BEGIN PROVIDED ENTRIES

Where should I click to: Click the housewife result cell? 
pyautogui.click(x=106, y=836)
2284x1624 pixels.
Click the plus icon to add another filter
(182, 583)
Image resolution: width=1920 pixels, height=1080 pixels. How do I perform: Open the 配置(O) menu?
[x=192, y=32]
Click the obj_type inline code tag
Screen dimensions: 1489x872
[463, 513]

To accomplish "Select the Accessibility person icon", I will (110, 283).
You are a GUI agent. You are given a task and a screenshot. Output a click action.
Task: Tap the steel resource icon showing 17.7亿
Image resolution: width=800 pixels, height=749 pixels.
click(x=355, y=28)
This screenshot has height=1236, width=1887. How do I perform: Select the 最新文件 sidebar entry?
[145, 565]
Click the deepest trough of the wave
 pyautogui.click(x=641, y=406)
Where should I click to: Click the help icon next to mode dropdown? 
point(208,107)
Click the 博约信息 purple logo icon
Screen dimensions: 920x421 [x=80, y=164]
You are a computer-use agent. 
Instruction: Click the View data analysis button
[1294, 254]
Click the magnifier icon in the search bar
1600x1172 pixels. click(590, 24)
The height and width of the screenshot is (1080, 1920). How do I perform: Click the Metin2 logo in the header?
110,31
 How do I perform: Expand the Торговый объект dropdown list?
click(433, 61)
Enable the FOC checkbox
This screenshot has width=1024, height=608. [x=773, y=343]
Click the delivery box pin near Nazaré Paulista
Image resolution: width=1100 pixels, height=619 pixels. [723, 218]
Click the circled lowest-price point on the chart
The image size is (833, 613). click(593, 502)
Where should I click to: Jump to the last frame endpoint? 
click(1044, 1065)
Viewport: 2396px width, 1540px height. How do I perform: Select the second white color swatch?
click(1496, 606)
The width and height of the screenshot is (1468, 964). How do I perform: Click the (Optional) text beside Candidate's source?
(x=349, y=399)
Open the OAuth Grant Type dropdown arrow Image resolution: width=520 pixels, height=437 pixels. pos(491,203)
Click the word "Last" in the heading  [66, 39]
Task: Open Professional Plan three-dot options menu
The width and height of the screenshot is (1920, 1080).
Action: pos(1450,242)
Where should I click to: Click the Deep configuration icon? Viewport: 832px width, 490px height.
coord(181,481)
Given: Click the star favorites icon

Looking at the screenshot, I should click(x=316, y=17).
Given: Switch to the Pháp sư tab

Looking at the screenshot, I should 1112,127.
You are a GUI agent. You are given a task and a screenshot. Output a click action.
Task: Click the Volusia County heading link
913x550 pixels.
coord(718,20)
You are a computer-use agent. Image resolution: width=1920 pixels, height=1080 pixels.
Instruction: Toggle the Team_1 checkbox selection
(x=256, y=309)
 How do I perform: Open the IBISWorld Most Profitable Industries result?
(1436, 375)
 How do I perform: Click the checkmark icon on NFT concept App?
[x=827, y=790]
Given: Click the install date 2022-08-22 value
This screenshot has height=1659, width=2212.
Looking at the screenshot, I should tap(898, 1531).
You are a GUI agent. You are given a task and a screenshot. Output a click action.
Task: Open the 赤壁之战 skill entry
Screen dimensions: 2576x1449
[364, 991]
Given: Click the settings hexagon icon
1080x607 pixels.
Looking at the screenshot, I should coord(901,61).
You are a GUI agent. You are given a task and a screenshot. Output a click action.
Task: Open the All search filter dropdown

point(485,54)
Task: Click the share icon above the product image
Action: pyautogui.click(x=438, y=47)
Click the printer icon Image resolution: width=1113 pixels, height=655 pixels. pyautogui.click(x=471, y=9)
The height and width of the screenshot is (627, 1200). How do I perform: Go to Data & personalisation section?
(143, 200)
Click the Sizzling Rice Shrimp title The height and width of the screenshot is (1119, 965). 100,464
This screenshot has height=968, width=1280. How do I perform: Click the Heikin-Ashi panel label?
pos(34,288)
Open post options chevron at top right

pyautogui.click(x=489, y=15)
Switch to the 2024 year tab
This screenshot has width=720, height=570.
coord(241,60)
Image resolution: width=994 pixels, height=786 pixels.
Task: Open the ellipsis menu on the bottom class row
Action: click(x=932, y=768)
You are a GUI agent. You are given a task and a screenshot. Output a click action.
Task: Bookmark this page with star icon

END PROVIDED ENTRIES

* PROBLEM REQUIREMENTS *
Can you copy out the stretch from the line containing "The height and width of the screenshot is (627, 1200)." through the line containing "Click the Sizzling", requests included, raising every click coordinate in the answers by 76?

* TASK RESPONSE *
The height and width of the screenshot is (627, 1200). How do I perform: Go to Data & personalisation section?
(219, 276)
Click the Sizzling Rice Shrimp title The height and width of the screenshot is (1119, 965). 176,540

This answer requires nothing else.